Pairing: Magret de Canard au Pommeau (Breast of Duck with an Apple Glaze) Paired with a 2011 Saint Cosme Cote-Rotie
Food: Turkey, ham, prime rib … they get all the attention during the holiday season. In our opinion, duck is an under-appreciated, phenomenally tasty meat that can be prepared in many delicious ways. How about just a simple roast duck? That’s what we’ve made for years. Lately, we’ve doing duck confit, my wife’s favorite that we frequently have on her birthday. A recent purchase of a hefty duck we cut up into pieces, the full leg sections were turned into confit (currently sleeping peacefully in their jars of duck fat).

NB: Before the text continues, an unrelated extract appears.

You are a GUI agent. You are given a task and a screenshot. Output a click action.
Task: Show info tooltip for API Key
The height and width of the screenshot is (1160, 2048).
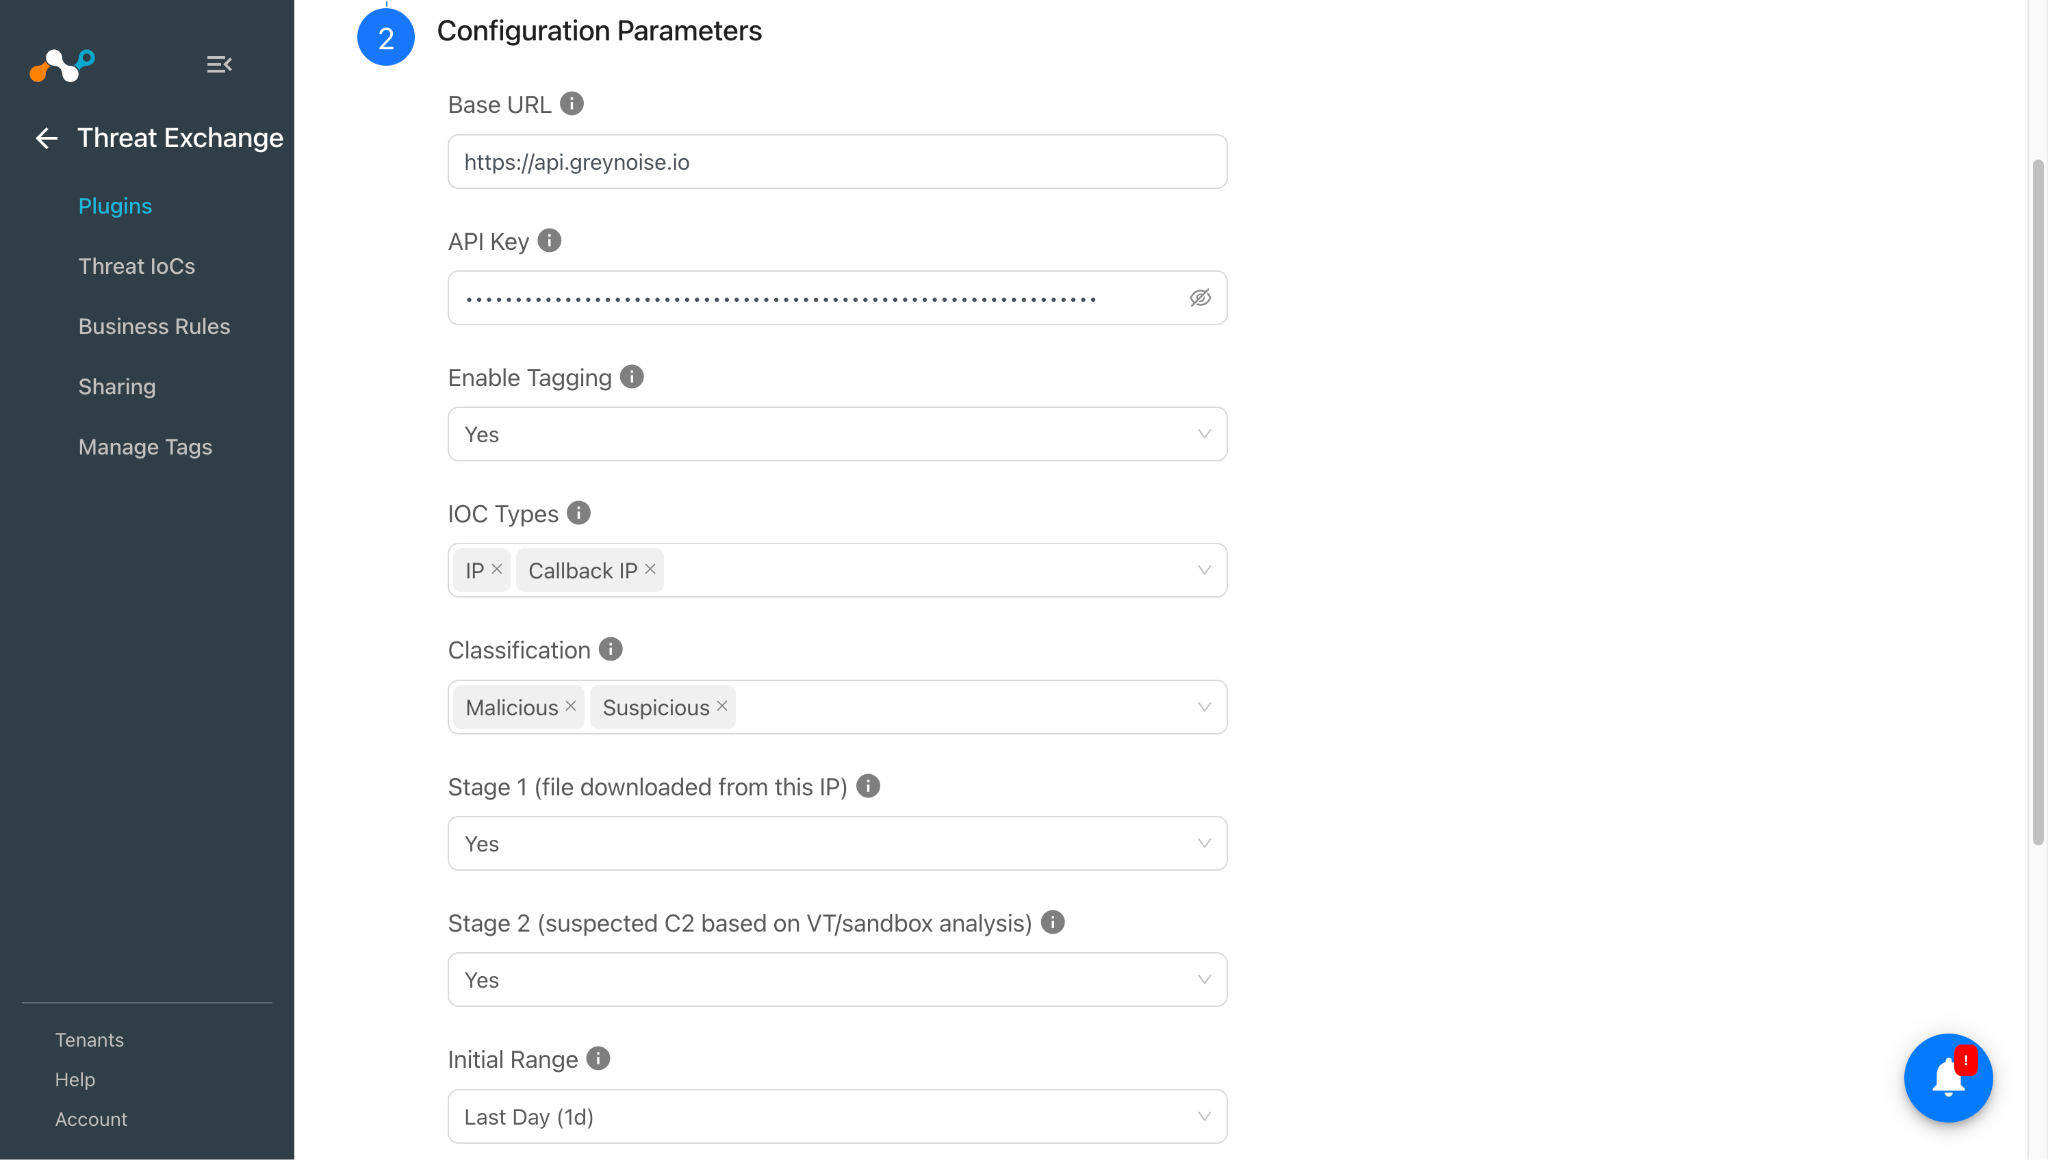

The breasts got the royal treatment in Magret de Canard au Pommeau. Susan Hermann Loomis, in her cookbook, Cooking at Home on Rue Tatin, has a very nice recipe for Duck Breast with Apple Sherry. She describes Pommeau to be like a sherry, but Pommeau is a regional speciality in Normandy made from two parts fresh apple cider to one part Calvados (apple brandy) then aged in barrels for a year or more. Besides cooking with it, we also enjoy it as an aperitif or a beverage to accompany the meal. For this dish, the pommeau is combined with a little apple cider vinegar then reduced to a glaze consistency.
Wine: Cote Rotie is the northern most appellation of the Rhone Valley wine region of southern France. The Syrah wine produced in this region is world class … muscular yet elegant. You can sense the restrained power of the wine (whoa … watch out … getting a little fancy-speak there!). Although this red wine is primarily made from red Syrah grapes, the wine frequently contains up to 20 percent of the white variety, Viognier. Chateau de Saint Cosme is a wine estate steeped in history, dating all the way back to 1416. The winery’s extensive portfolio of offerings includes wines from both the northern and southern sections of the Rhone Valley. A very impressive list featuring some of the most fabled wines in France.
Tasting Notes: A pretty garnet red. The nose evokes luxurious leather with touches of bramble fruit. The taste … amazing … earthy with a lovely combination of blackberry, black raspberry, cloves, cinnamon, and cedar. Perhaps even some unami flavor, too. The duck’s deep rich flavor is moderated just a bit by the mild apple of the glaze. That richness could overwhelm a lesser wine. The power of the Cote-Rotie matches well the rich flavor of the duck. This is what pairing food and wine is all about. Perfect.
Other Wines That Pair Well with Breast of Duck: Gewürztraminer (Alsace), Zinfandel (California), Pinot Noir (New Zealand), Chateauneuf-du-Pape (France)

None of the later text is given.